Sunday, February 10, 2013

Last night I had a fascinating conversation with a pulmonary nurse who works at Duke University. You just have to LOVE the way life will constantly smack you down, over and over. Yes, I was in the home of two scientists, completely engrossed in their conversation with another scientist. Whoa, those are some smart people. I love smart people. Was I just denigrating academic scientists as "lords of all knowledge" on this blog? I'm an ass.

This guy was talking about the work happening right now at Duke to make surgery safer. Apparently we put people into a pseudo form of hibernation during surgery by inducing hypothermia. But doing so causes a cascade of undesirable affects throughout all our internal organs, including our brains. Science is trying hard to understand how bears and squirrels can put themselves into hibernation and come out of it without any of the controversial affects of induced hypothermia. Its speculated just going under general anesthesia too often can precipitate an Alzheimers-like brain degeneration in old age.

Apparently, receiving blood is not good. You really don't want anyone else's blood in your body, if you can possibly avoid it. Using very sophisticated computers to sift through confounders, science has isolated a five year mark of higher mortality for anyone who gets blood--regardless of the reason they needed extra blood in the first place.

Apparently your "guts basically die" in a major surgery. But "don't worry, it all comes back up." And "our bodies have some amazing ways to deal with" the trauma we cause in surgery. "Make no mistake," the man said, "you do not want to have surgery if you can avoid it. Surgery is very dangerous."

We are hoping to learn how to do medicine better. Which is great. At Duke they are working hard toward greater success with bloodless surgeries, a thing I'd never even heard of. And this nurse ended up reiterating that the science of protein, most specifically with regard to inflammation, is at the heart of what we desperately need to understand.

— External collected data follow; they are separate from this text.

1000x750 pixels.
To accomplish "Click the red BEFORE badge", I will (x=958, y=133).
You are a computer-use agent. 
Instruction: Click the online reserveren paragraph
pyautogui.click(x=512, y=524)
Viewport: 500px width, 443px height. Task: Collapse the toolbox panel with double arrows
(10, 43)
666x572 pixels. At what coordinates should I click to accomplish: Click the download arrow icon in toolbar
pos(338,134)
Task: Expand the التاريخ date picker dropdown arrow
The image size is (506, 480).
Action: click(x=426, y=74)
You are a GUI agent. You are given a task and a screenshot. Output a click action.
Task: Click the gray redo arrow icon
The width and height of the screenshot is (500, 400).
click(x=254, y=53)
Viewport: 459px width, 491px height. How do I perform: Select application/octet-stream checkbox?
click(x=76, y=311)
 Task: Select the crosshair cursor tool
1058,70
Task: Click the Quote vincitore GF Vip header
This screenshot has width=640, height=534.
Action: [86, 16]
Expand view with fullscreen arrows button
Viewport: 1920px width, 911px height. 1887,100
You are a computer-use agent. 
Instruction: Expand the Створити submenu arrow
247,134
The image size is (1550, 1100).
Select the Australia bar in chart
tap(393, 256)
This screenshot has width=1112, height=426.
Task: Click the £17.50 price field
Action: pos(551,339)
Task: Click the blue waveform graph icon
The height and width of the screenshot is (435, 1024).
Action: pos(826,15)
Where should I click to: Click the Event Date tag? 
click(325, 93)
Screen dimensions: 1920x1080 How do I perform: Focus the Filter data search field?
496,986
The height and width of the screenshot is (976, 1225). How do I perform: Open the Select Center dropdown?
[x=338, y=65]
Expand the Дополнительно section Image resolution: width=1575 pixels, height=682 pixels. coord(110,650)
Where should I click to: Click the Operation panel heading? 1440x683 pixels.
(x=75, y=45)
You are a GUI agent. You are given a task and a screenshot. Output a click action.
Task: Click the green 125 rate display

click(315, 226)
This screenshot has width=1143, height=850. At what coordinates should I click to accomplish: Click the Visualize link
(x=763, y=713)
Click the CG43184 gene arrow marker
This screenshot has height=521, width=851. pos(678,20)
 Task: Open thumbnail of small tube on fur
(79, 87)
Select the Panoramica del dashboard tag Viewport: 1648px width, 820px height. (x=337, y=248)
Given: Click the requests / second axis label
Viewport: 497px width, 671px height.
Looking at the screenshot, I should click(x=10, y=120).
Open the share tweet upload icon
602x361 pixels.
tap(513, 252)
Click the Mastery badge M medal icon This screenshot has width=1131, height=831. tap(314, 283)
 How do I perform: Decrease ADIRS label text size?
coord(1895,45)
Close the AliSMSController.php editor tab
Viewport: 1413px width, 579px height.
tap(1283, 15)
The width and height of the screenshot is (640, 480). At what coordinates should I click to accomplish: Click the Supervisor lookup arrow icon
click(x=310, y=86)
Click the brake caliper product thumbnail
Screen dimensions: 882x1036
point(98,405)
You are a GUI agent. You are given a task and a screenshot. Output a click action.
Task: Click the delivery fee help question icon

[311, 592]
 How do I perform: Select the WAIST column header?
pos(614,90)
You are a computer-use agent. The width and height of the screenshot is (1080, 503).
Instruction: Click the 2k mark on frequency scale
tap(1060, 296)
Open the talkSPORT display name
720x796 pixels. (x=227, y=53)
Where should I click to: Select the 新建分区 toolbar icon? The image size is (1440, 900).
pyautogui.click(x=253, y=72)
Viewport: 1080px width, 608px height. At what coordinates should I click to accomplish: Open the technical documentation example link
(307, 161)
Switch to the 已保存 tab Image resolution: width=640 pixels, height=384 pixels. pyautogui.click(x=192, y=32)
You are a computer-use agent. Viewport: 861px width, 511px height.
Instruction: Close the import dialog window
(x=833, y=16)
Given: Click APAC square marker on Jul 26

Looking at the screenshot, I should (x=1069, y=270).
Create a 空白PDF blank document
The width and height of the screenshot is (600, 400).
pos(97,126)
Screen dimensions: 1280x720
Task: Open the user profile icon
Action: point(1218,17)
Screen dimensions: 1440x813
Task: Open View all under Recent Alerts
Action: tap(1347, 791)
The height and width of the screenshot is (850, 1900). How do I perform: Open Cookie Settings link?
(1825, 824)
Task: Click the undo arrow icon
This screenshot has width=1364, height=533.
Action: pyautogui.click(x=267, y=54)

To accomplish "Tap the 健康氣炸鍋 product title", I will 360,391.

So an enormously credentialed man of science walked into a room last night and in 10 minutes blithely affirmed two of the most important ideas of my adult life, both of which I've been repeatedly castigated (by scientists) for suggesting:

1) We are doing birth wrong. It should almost never be a surgical event. C-sections are not benign.
2) Inflammation is the locus of our confusion. We are probably barking up the wrong nutritional tree with regard to saturated fat and diets.